Fallback object mode is much faster than explicit object mode?

This may be a duplication of thread 571, but it didn’t clear my confusion and i see a much larger discrepancy between the apparent compile modes than the poster there.

I have a function for listing (as indeces) all unique, unordered combinations given a certain set size and combination size. It’s useful for iterating through all possible pairs, triples etc of list members.

def combinations(out_of: int, choose: int):
    combinations_list = np.empty(( math.comb(out_of, choose) , choose ), dtype=np.int64)
    current_combination = np.arange(choose)

    for index in range(len(combinations_list)):
        combinations_list[index] = current_combination
        current_combination[-1] += 1

        # Iterate backwards through the list, carrying any overflow
        no_of_carries = 0
        for a in range(1, choose):
            if current_combination[-a] > out_of - a:
                current_combination[-a - 1] += 1
                no_of_carries += 1
            else:
                break

        # Reset any overflown entries to their smallest valid value
        for a in range(choose - no_of_carries, choose):
            current_combination[a] = current_combination[a-1] + 1

    return combinations_list

This supposedly can’t compile in nopython mode because math.comb is not supported. I could calculate that in a python function and pass it as an argument to a jitted combinations(), but that would be such an ugly hack. I want a more straightforward solution without numba complaining, if possible.

I tried adding a plain @jit decorator and call the function with arguments (20, 10). I get the long warning message but it runs fine. After compilation, subsequent calls consistently take ~8ms.

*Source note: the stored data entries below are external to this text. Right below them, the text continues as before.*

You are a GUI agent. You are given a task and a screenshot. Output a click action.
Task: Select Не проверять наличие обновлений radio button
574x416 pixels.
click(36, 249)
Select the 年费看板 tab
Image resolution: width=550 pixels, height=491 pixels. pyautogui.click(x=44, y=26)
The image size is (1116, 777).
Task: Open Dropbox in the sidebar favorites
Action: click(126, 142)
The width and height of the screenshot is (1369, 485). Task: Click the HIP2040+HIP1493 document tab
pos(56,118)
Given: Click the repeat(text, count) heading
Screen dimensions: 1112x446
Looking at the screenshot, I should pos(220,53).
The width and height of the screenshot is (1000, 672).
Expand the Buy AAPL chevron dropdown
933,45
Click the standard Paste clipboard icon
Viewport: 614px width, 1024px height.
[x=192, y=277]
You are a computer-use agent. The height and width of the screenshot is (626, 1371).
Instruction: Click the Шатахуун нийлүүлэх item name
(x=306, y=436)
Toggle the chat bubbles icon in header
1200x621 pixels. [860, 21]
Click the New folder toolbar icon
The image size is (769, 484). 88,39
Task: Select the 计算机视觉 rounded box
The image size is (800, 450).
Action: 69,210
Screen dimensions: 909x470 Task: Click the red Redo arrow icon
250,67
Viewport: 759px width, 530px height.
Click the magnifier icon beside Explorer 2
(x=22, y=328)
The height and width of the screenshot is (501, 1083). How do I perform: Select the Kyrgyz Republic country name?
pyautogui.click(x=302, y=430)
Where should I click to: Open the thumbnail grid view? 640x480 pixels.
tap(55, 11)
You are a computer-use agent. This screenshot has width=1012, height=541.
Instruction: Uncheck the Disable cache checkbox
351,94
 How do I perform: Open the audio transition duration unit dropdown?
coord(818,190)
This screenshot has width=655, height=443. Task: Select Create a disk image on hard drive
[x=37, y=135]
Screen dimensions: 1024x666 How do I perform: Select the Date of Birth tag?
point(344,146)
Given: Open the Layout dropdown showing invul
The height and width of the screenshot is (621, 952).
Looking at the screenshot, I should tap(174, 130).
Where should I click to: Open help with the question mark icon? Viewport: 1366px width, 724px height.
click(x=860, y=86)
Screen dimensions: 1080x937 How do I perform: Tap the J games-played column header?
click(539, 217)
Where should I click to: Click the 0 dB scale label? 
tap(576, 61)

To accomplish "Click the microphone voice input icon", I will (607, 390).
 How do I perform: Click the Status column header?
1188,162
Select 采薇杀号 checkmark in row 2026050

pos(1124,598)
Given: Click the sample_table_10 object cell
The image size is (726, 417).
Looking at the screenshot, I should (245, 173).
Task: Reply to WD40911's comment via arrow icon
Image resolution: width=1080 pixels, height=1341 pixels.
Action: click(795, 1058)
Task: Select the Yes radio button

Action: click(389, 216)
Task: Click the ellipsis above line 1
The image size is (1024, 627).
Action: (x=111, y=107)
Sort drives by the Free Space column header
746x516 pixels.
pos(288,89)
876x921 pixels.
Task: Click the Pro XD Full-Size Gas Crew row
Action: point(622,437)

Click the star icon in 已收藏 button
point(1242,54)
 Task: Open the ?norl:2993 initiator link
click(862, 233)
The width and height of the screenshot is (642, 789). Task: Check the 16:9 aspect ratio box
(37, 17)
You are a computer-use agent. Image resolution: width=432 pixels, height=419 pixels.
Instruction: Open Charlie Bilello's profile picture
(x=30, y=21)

from time import perf_counter as p
s = p()
combinations(6,3)
print(f"Compilation: {p() - s}")
for x in range(3):
    s = p()
    test = combinations(20,10)
    print(p() - s)
print('\n', test.shape)
print(test[0])
print(test[50000])
print(test[-1])

…/iterate.py:5: NumbaWarning: ←[1m
Compilation is falling back to object mode WITH looplifting enabled because Function “combinations” failed type inference due to: ←[1m←[1mUnknown attribute ‘comb’ of type Module(<module ‘math’ (built-in)>)
[etc]
Compilation: 1.40045765
0.00787641399999961
0.008276775000000125
0.007770777000000173

(184756, 10)
[0 1 2 3 4 5 6 7 8 9]
[ 0 2 3 5 6 12 13 14 16 19]
[10 11 12 13 14 15 16 17 18 19]

I assumed loop lifting was very useful here since there’s a pretty long loop (20 choose 10 = 184 756) with another couple of small loops inside it. But if i instead decorate it with @jit(forceobj=True, looplift=True), post compilation calls take a whole second!

Compilation: 1.5251205799999998
0.997549486
1.003974469
1.009878551

(184756, 10)
[0 1 2 3 4 5 6 7 8 9]
[ 0 2 3 5 6 12 13 14 16 19]
[10 11 12 13 14 15 16 17 18 19]

Is looplift even a real parameter? It’s not mentioned in any of the documentation. Does jit actually use object mode when it says it does, or can it still compile most of the function? Does it only use object mode on the one, unsupported operation? If so, is there a neat way to specify that manually so i can compile without warnings?